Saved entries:
Content starts

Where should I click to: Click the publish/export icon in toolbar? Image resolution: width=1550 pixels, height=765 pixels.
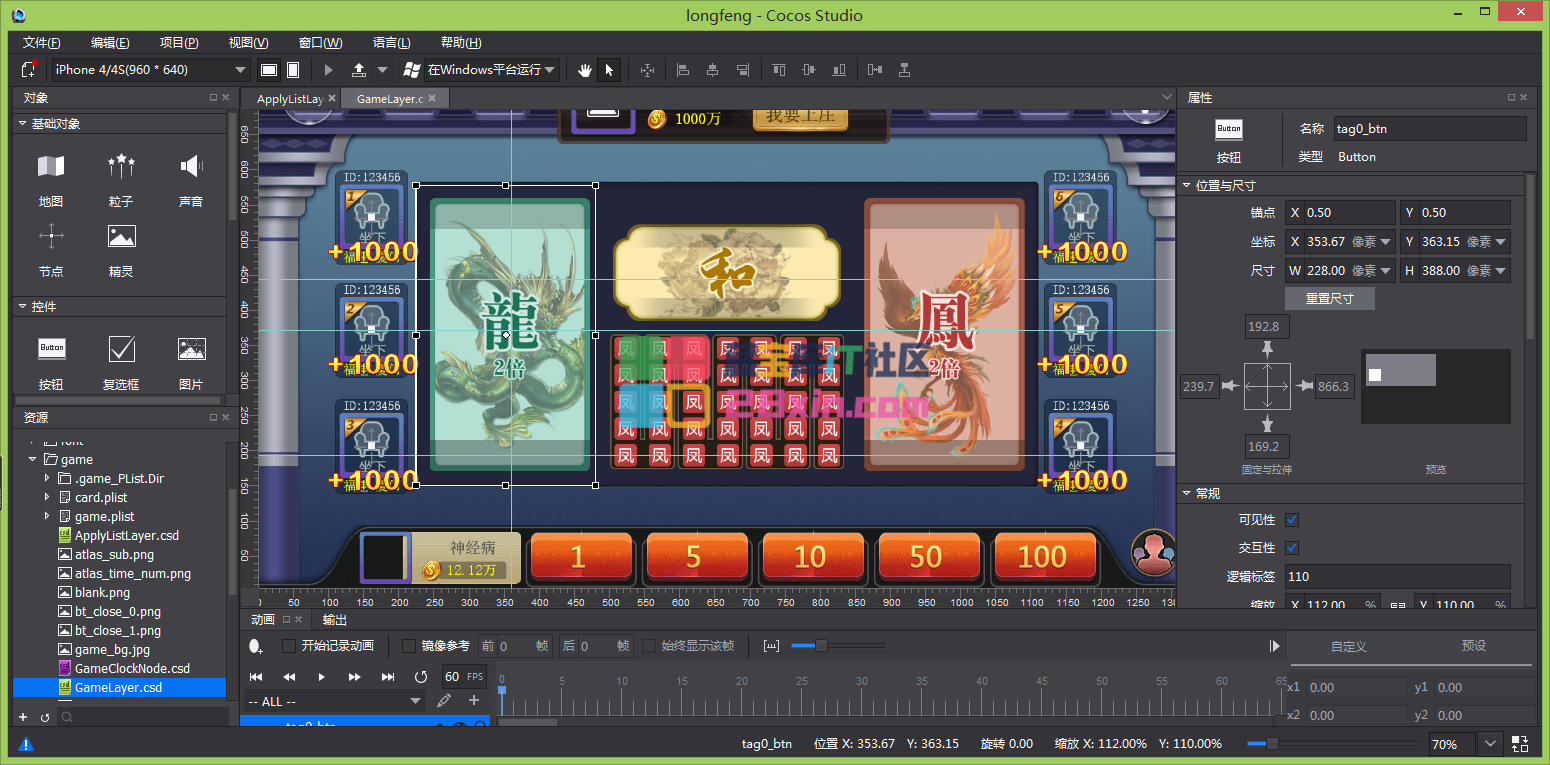click(359, 70)
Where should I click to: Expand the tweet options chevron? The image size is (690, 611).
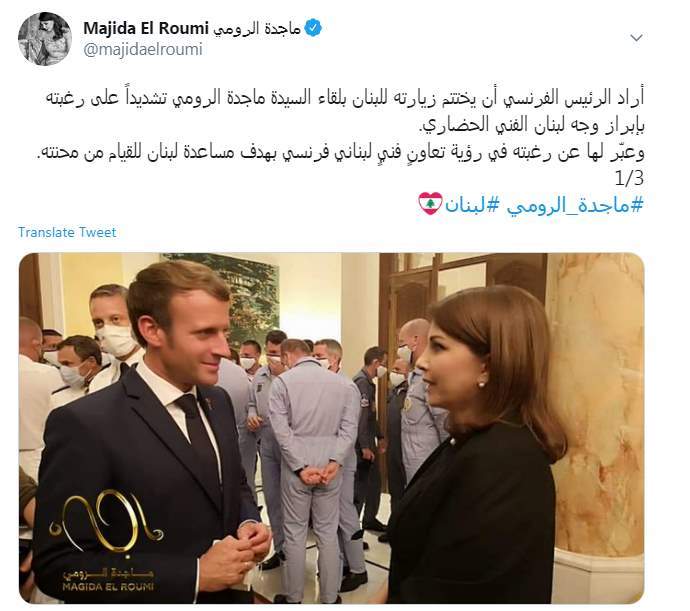point(636,38)
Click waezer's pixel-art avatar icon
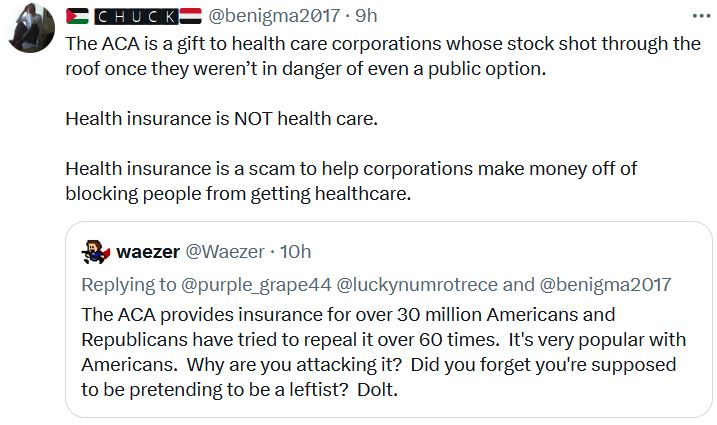Image resolution: width=717 pixels, height=425 pixels. [x=96, y=252]
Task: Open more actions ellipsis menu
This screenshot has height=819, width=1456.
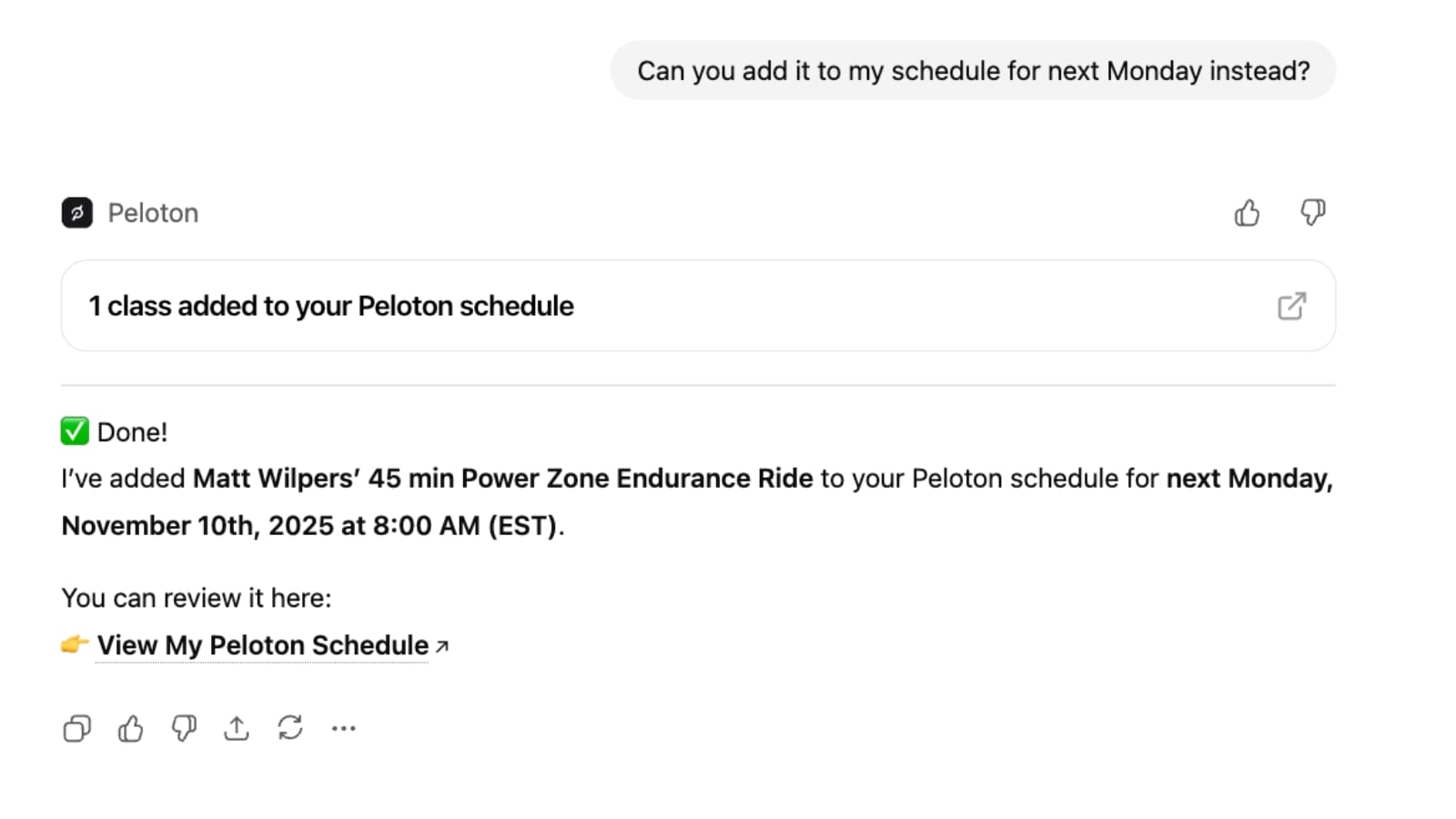Action: pyautogui.click(x=343, y=728)
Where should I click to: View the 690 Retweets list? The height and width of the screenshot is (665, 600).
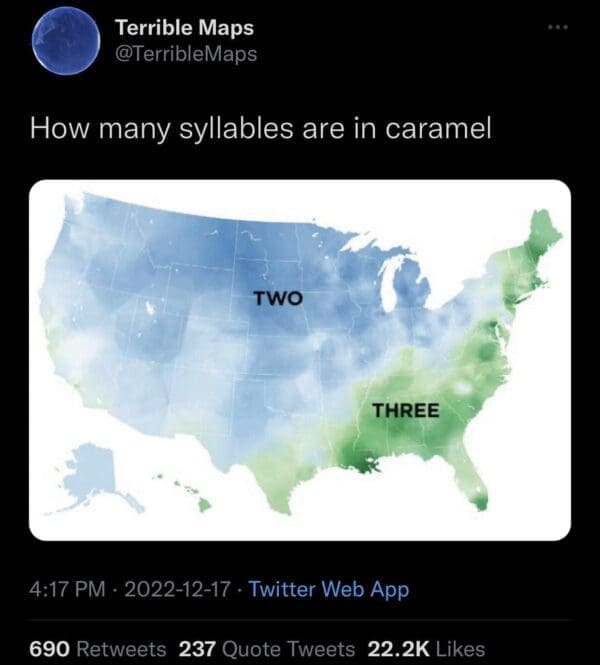[x=98, y=648]
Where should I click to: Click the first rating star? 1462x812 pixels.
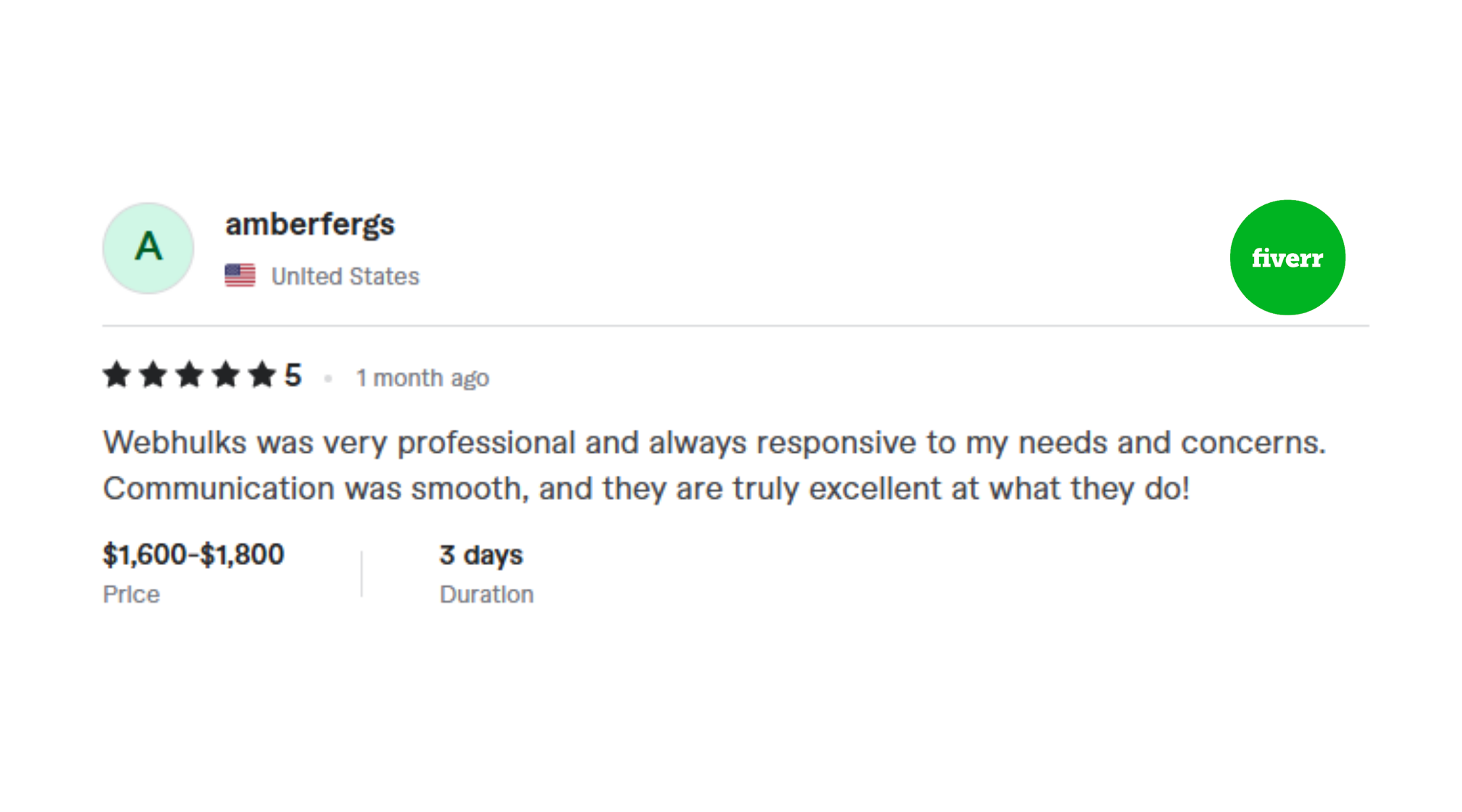pos(116,375)
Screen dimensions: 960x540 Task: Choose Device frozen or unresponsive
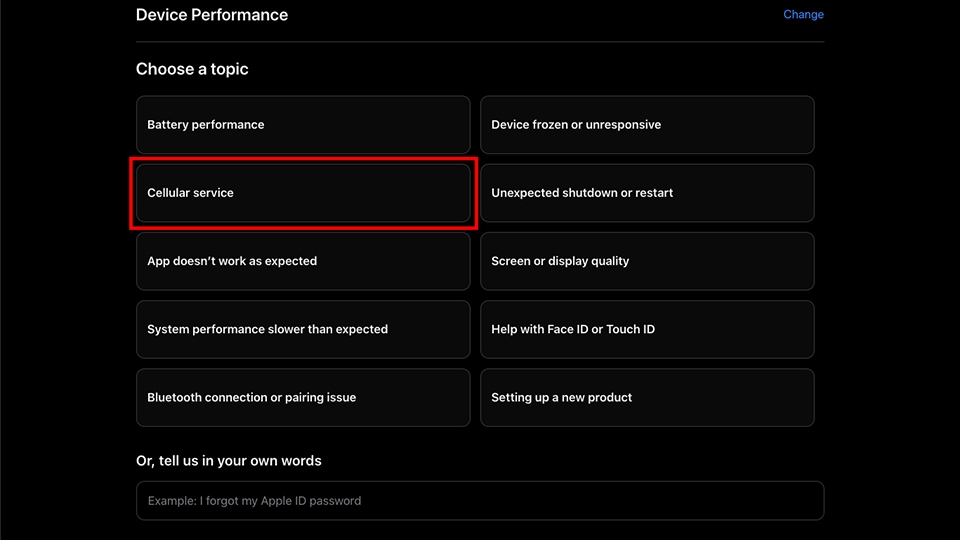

Content ends

Work required
For the records above, state how many lines contain "Task", and nothing more.

The answer
2